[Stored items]
┏━━

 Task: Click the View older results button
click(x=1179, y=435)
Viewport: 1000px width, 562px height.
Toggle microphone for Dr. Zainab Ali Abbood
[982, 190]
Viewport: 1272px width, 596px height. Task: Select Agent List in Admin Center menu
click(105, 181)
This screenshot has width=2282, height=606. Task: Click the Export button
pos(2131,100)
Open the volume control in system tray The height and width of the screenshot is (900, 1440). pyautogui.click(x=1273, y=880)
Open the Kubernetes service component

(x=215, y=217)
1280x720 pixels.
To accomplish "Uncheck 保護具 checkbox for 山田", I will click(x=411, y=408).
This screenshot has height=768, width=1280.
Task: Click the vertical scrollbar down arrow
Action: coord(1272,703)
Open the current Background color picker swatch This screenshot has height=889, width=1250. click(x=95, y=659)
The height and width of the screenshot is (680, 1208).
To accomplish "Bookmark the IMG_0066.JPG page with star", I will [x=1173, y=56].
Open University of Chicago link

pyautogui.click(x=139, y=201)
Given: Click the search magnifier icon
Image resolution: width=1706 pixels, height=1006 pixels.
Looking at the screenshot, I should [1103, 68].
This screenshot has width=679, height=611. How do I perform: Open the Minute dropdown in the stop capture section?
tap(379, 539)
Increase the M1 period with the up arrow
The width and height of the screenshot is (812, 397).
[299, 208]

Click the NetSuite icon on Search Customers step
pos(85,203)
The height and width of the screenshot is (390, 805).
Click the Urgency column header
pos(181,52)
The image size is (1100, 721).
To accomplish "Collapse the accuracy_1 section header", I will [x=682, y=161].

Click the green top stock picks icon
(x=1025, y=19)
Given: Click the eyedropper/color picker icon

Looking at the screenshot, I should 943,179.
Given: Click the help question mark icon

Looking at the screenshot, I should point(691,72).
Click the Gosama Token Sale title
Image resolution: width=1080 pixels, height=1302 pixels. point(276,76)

┗━━

The answer must be the lines from the one containing "The height and width of the screenshot is (390, 805)." to the final line of the data above, copied exactly, both included, with nothing added.

The height and width of the screenshot is (390, 805).
Click the Urgency column header
pos(181,52)
The image size is (1100, 721).
To accomplish "Collapse the accuracy_1 section header", I will [x=682, y=161].

Click the green top stock picks icon
(x=1025, y=19)
Given: Click the eyedropper/color picker icon

Looking at the screenshot, I should 943,179.
Given: Click the help question mark icon

Looking at the screenshot, I should point(691,72).
Click the Gosama Token Sale title
Image resolution: width=1080 pixels, height=1302 pixels. point(276,76)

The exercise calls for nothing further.